[START Excerpt to read]
She first turns up simply as Hannah in the records of the Campbell family — in 1811, when she was 17 and pregnant.
David and Mary Campbell were local royalty. One relative had led troops in the Revolution, another served as treasurer of the United States under presidents Andrew Jackson and Martin Van Buren. David Campbell had wealth and land.
The one thing missing from David and Mary’s life was children. Their niece, Virginia, lived with them for long stretches and became a surrogate daughter, but Mary Campbell desperately wanted a baby and was apparently unable to have one.
In 1827, the family built a brick home called Montcalm. Rather than house their enslaved servants in separate quarters, the Campbells — who seemed to crave social interaction — took the unusual step of housing them in the basement of the main home.
Hannah, Mary Campbell’s personal maid, had at least three children by the time they moved into Montcalm. Mitchell notes that her youngest, David, was named after his master and was mulatto. Hannah herself may have been mulatto, Mitchell says.
While it wouldn’t have been uncommon for the white head of the household to have impregnated a young enslaved girl, Mitchell said she doesn’t believe Campbell was the father of Hannah’s children. Living together so closely, she said, the wife would know, and in most cases would shun the enslaved woman. But that was far from the case here: Mary Campbell and Hannah had a tight relationship their whole lives.
The children were part of a thriving extended family taking shape in that basement. An older woman, Lethe Jackson, who had a daughter of her own, had been owned by Mary Campbell’s family and became a de facto sister to Hannah. Michael Valentine, purchased from Richmond as a carriage driver, married Hannah, who was 10 years his senior. They had three children together, including twins, though one died of scarlet fever as an infant.
[END Excerpt to read]
[START Information supplied]
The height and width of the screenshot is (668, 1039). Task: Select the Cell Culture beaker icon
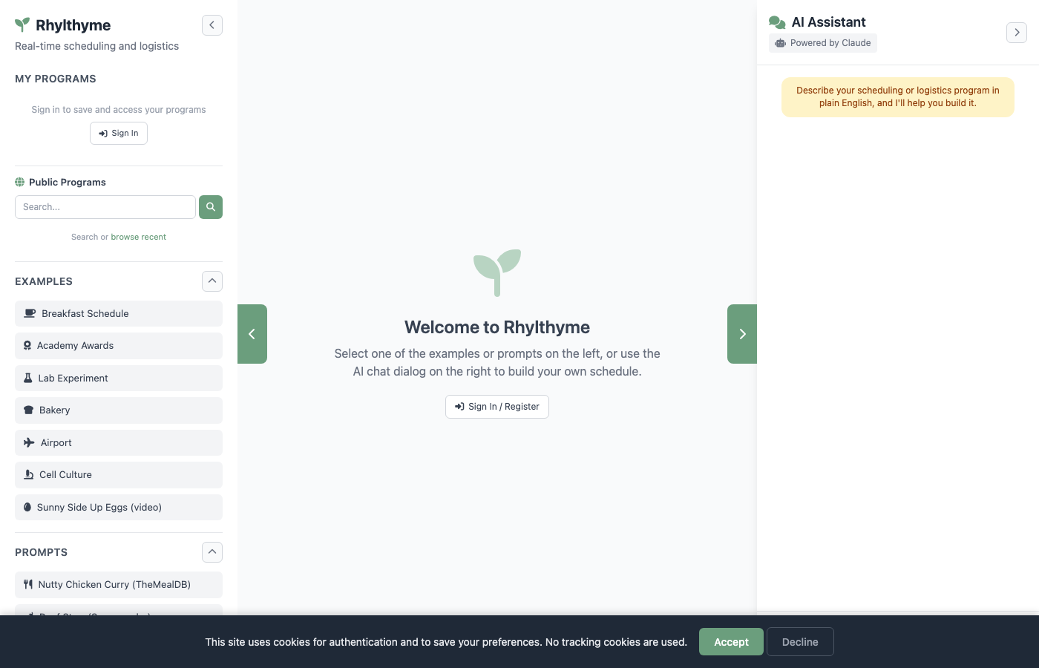27,474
[END Information supplied]
Written instruction A -> Print the passage on the Campbell household from "David and Mary Campbell" to "wealth and land.", word for word.
Written instruction B -> According to the passage on the Campbell household, where did the Campbells house their enslaved servants at Montcalm?

Response A ->
David and Mary Campbell were local royalty. One relative had led troops in the Revolution, another served as treasurer of the United States under presidents Andrew Jackson and Martin Van Buren. David Campbell had wealth and land.

Response B -> In the basement of the main home.